__SELECTED TEXT__:
-- BEGIN --

How did you hear about CouchDB, and why did you choose to use it?
In 2012 I was working for Health On the Net, which is a Geneva-based NGO focusing on healthcare-related tech. Mostly what we did was certify health websites as abiding by a specific ethical code, but we also built a lot of websites and apps for clients like the European Commission and Swiss organizations like Santé Romande.
One of these was a greenfield project called Khresmoi, where we had an opportunity to build a health-based search engine using our database of certified health web sites. The main architect of the project had already chosen the core technologies, but he had also accepted a job in the US, so I was his replacement. The project was built on Solr/Lucene, Perl, jQuery, and a weird database I had never heard of before called CouchDB.
I’m not really sure why he had chosen CouchDB, but it was extremely ill-suited for the project at hand. Essentially we were crawling websites and storing the entire content, along with some metadata, in CouchDB. We did this several times a day, and every time a page was updated, we simply overwrote the existing documents. We weren’t using CouchDB sync at all, and we weren’t checking to see if the content had changed before writing a new revision.

-- END --

__DIRECTION__:
Continue the interview about how the speaker came to use CouchDB, picking up right after its last sentence.

__MATERIAL PROVIDED__:
-- BEGIN --

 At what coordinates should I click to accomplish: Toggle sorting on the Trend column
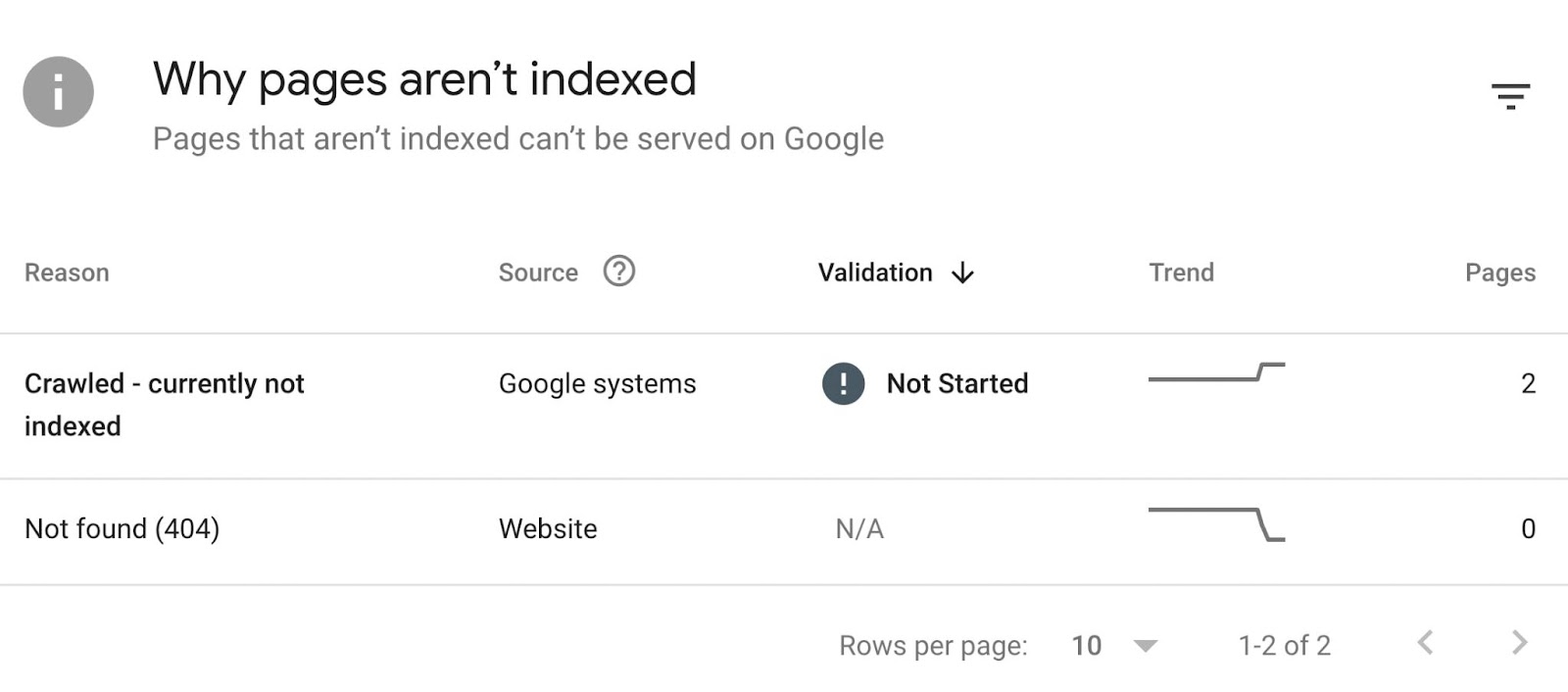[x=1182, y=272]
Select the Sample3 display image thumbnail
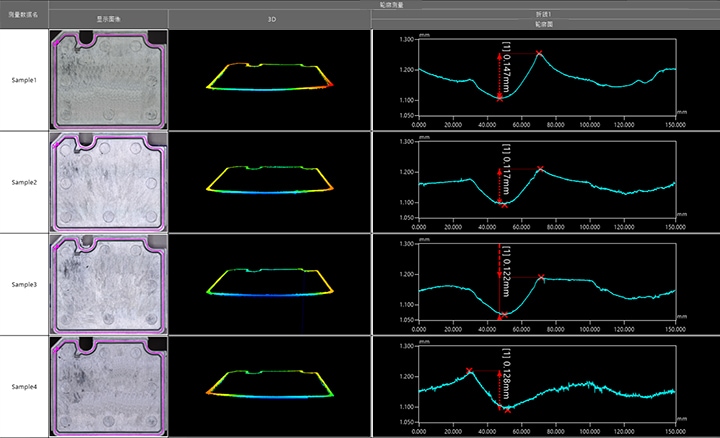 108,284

-- END --
-- BEGIN --

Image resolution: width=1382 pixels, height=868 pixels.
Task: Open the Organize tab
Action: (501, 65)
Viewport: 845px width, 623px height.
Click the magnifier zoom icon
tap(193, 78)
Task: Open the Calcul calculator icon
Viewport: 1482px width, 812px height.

-- END --

__RESULT FOR THIS TASK__:
Since of course CouchDB is all about revisions, this meant that the size of the database kept blowing up. Our machines would get overloaded with tens of gigabytes of data. The original architect hadn’t foreseen any of these problems, so I had to learn from scratch what CouchDB was, and how to do things like “compaction” on a regular basis to keep the database from ballooning.
We also had a lot of partners in the Khresmoi project who were very interested in aggregated views on our metadata, so I also had to learn how to performantly execute map/reduce queries, and keep those from growing out of control as well. It was pretty sink-or-swim, and to be honest I really disliked CouchDB at first, and I was always looking for opportunities to replace it with something else.
By learning all the rough edges of CouchDB, though, I eventually gained an appreciation for what CouchDB was actually good at: sync. It also impressed upon me the importance of understanding the tradeoffs of a database before using it in a project.
Did you have a specific problem that CouchDB solved?
In my mind, CouchDB has two killer features: sync and HTTP. We weren’t using either one in this project. The Perl crawler stored webpage data in CouchDB, and CouchDB was never exposed to the frontend via HTTP; it was just ferried into a Solr search database. This was also in the days before attachments, so we were storing all content as base64 strings.
What CouchDB did do fairly well was that we could do map/reduce queries on the data and then send a simple, queryable URL to our partners so that they could work with the data. It was also easy to set up authentication so that, for instance, only those with a username and a password could read it, but they couldn’t write it. The downside was that the views took a long time to build up; usually a partner would request a view on the data, and I’d say, “Okay, it’ll be done after the weekend.”
For the folks who are unsure of how they could use CouchDB–because there are a lot of databases out there—could you explain the use case?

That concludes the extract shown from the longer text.